The Haitian Cabin, as it's been dubbed, is a refined version of a stripped-down house that Duany proposed a couple of weeks after the quake.
This version, which like the first would sleep eight in a bunkhouse-like arrangement, incorporates improvements Duany made based on research in Haiti and consultations with sociologists and anthropologists. Instead of the first version's open, screened-in sides, this one has solid walls all around and windows with wooden shutters.

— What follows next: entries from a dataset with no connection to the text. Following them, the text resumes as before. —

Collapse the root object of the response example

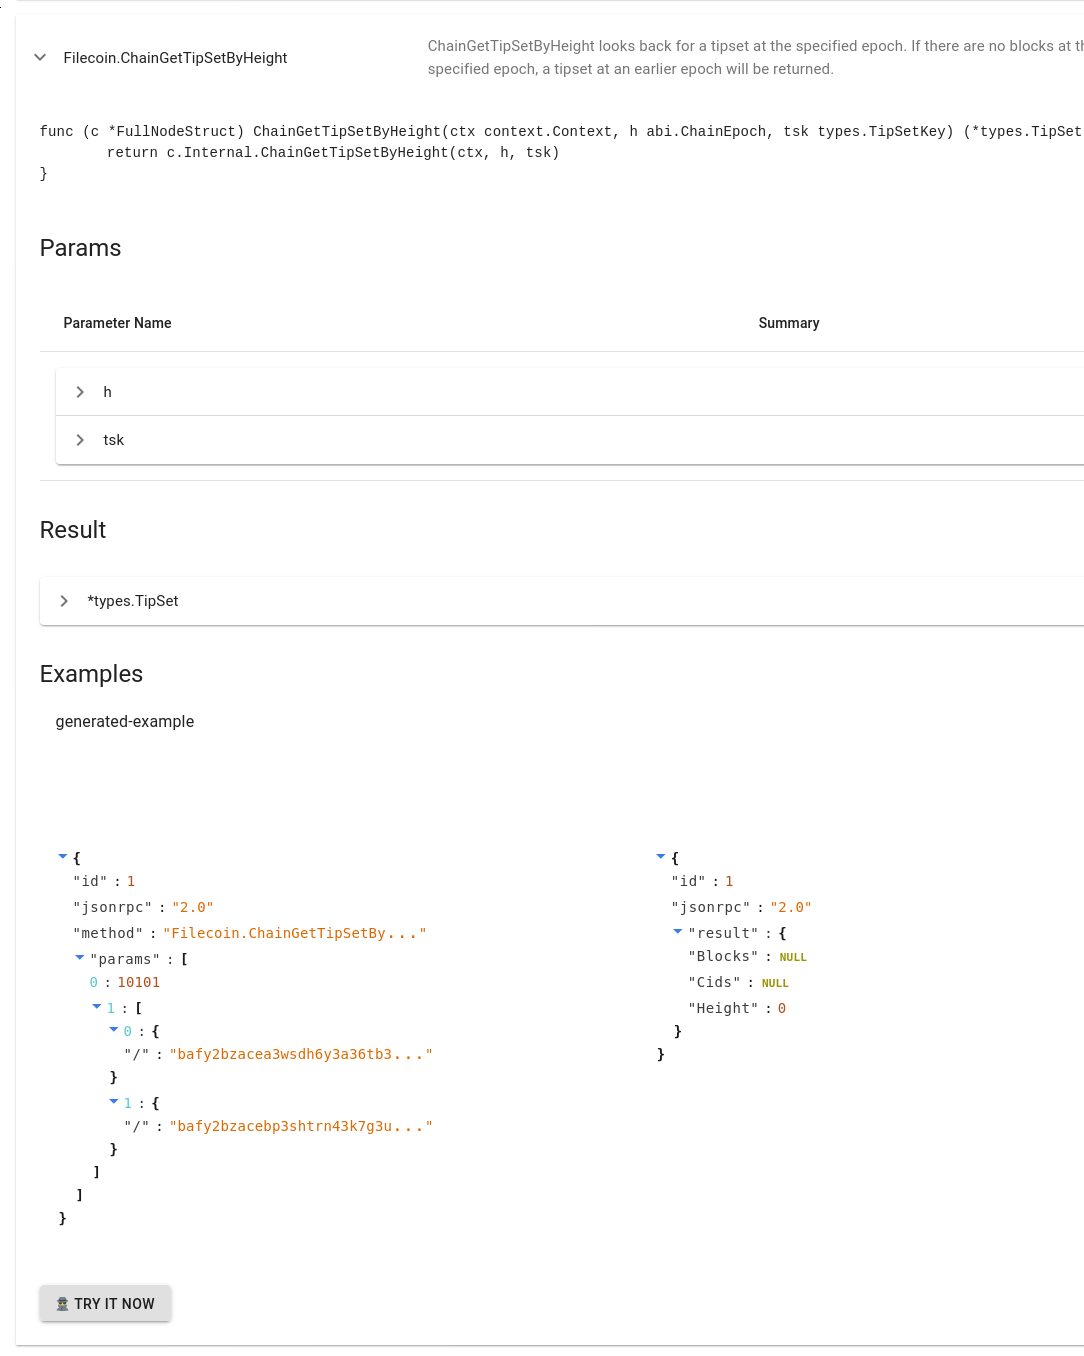click(660, 856)
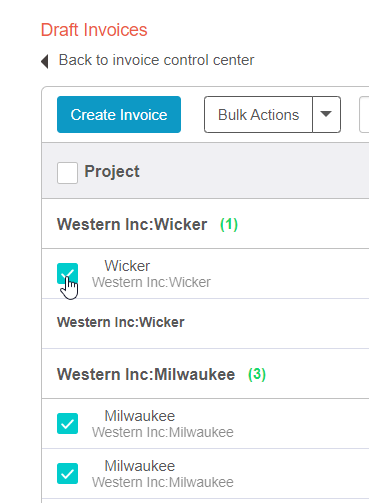Check the select-all Project checkbox

67,173
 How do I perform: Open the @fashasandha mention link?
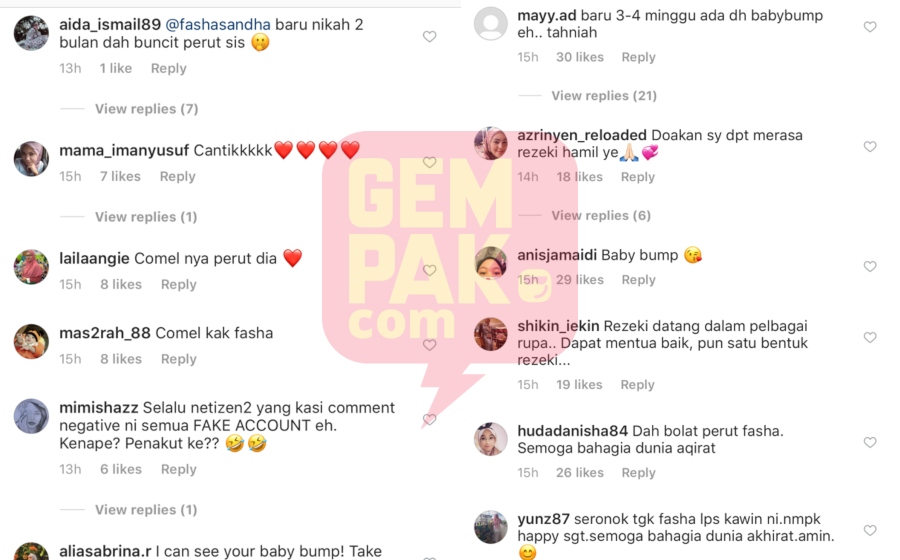click(x=218, y=25)
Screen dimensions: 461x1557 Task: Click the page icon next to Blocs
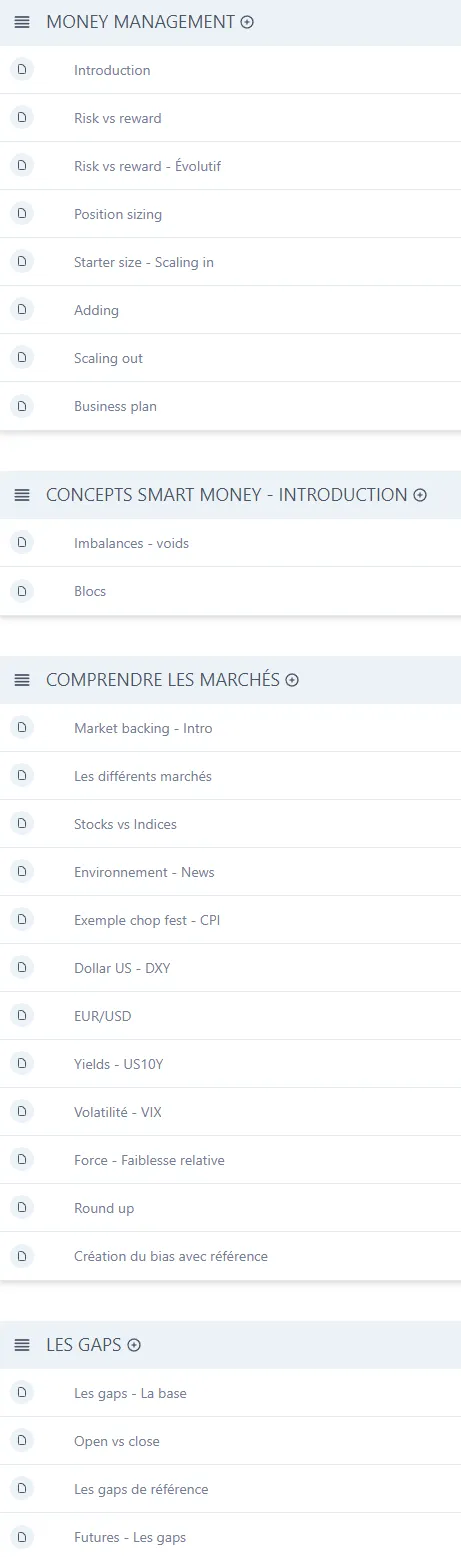click(x=22, y=590)
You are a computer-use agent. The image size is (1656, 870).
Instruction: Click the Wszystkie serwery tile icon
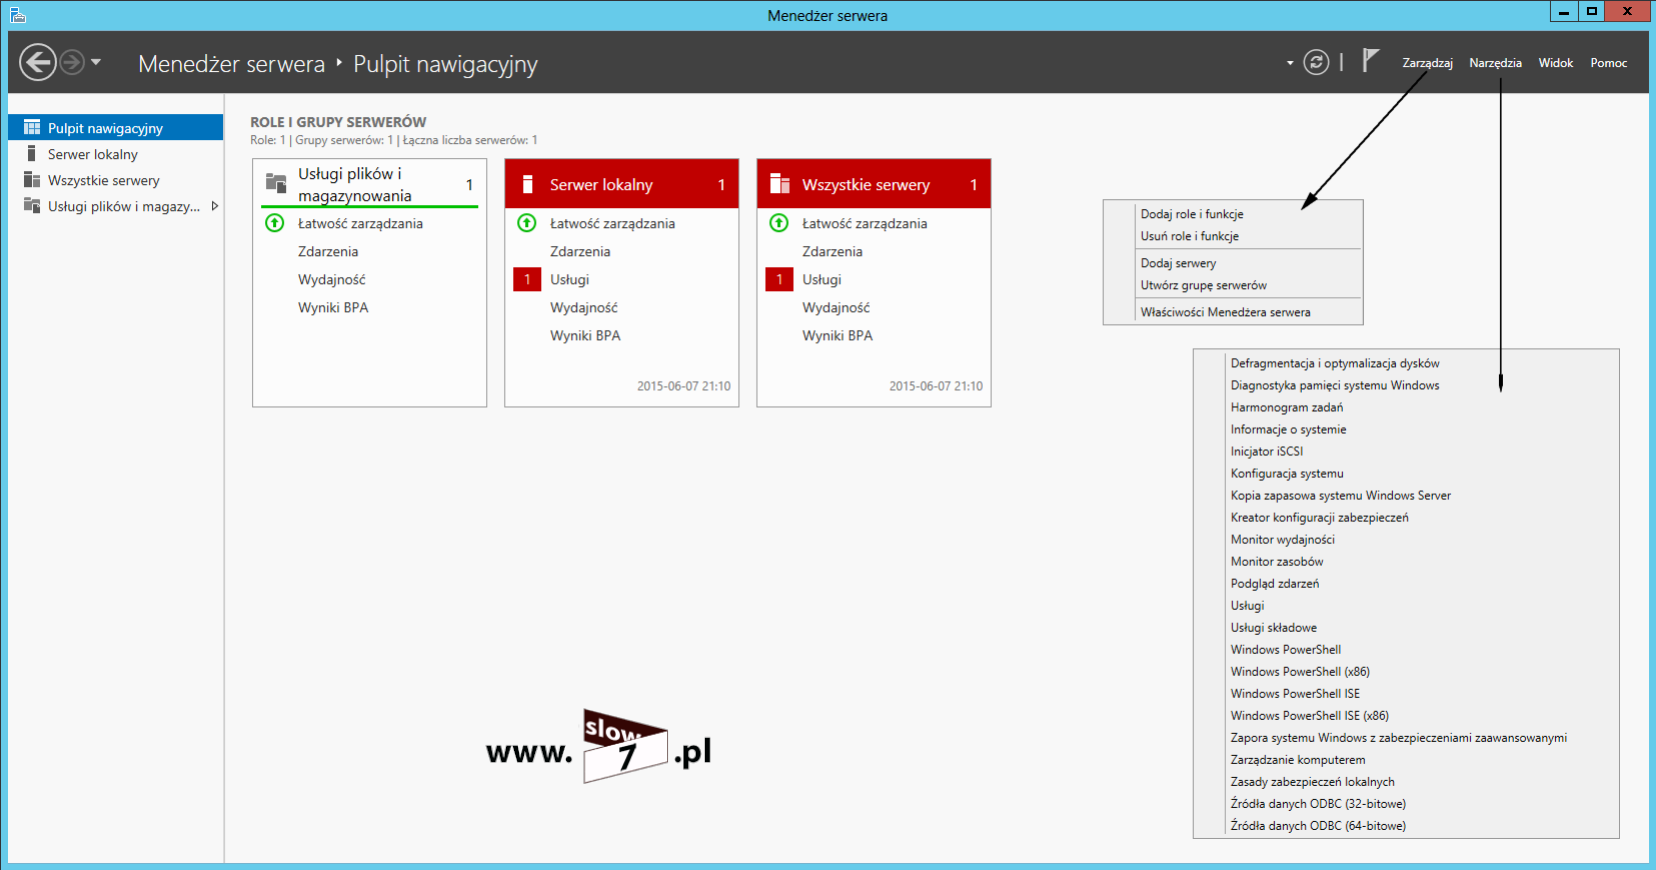pos(780,184)
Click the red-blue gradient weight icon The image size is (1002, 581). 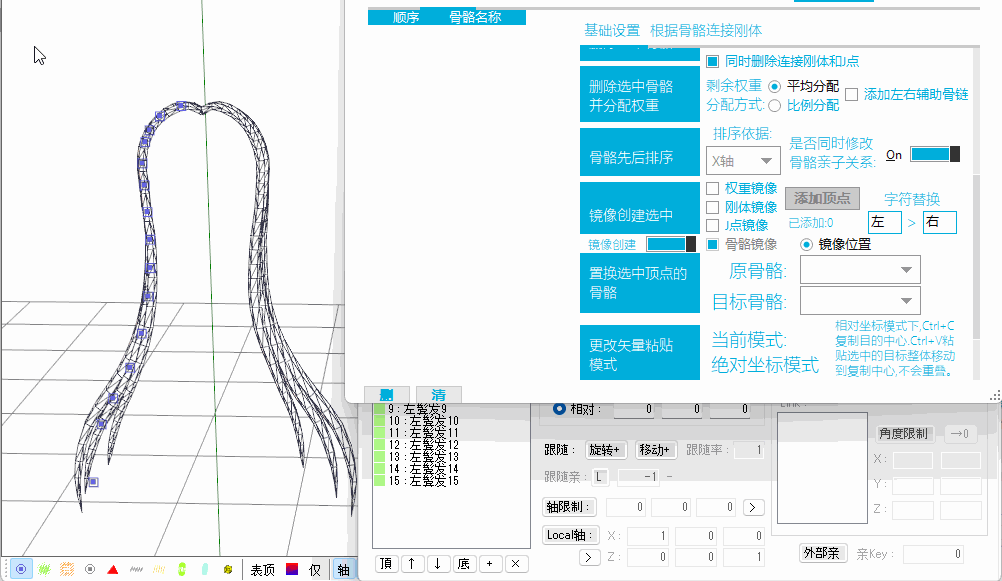[x=291, y=569]
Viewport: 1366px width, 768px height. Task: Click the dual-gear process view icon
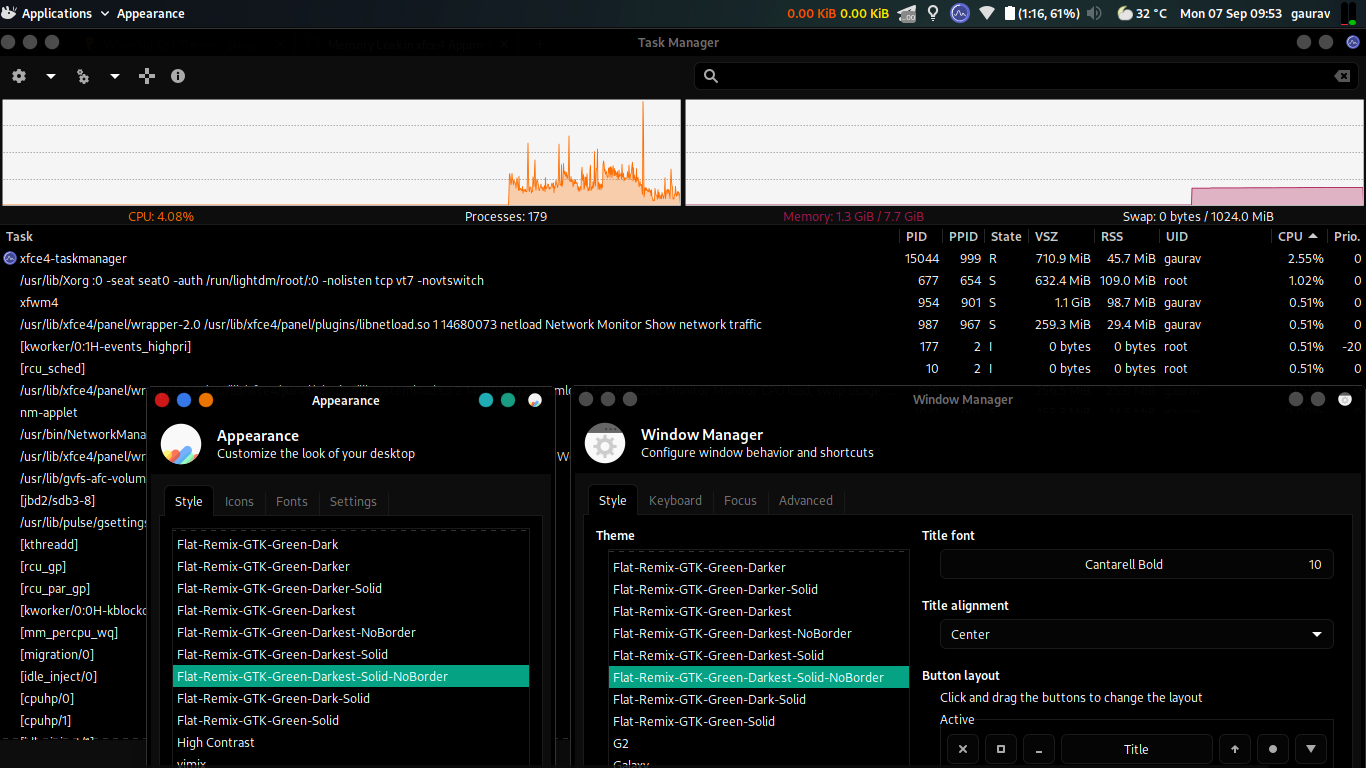coord(82,76)
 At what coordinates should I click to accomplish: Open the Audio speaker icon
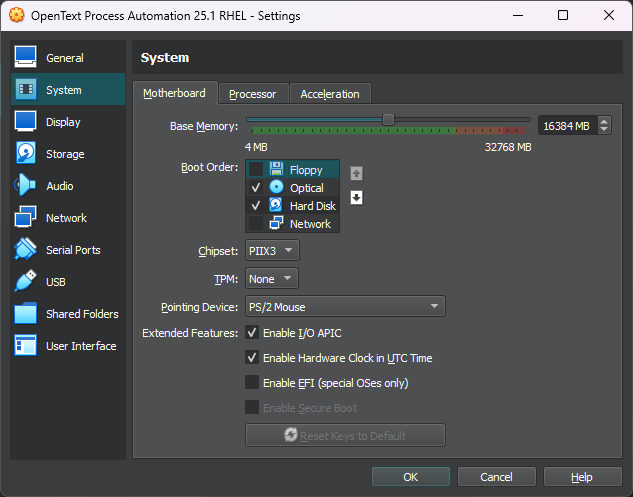click(x=26, y=186)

It even has indoor plumbing -- a faucet connected to a pair of tanks on the roof, one to collect rain and the other potable water. Duany said he took as much care designing the simple hut as he does designing homes for affluent clients.
Duany also developed an elaborate plan showing how the modular houses, with variations to fit rural, suburban and urban environments and different topographies, could be easily expanded with additional rooms -- and how new rural villages, urban neighborhoods and suburbs could be erected using the cabin in various configurations.
The panels are fully insulated, lightweight and fireproof, and the assembled structures would stand up to a strong quake and has passed testing for a Category 5 hurricane, Duany said.
Foundations could be sunk in concrete or, because cement and rebar may be unavailable, screwed deep into the ground using a method developed by a European company, he said.
Because water for flushing wastes would likely be unavailable in most places and latrines impractical given the probable density of settlements, most Haitian Cabin dwellers would have to use other means of waste disposal. Duany proposes use of the Peepoo bag, a product developed in Sweden that contains chemicals that rapidly compost human waste.
- Miami Herald staff writer Jacqueline Charles contributed to this report.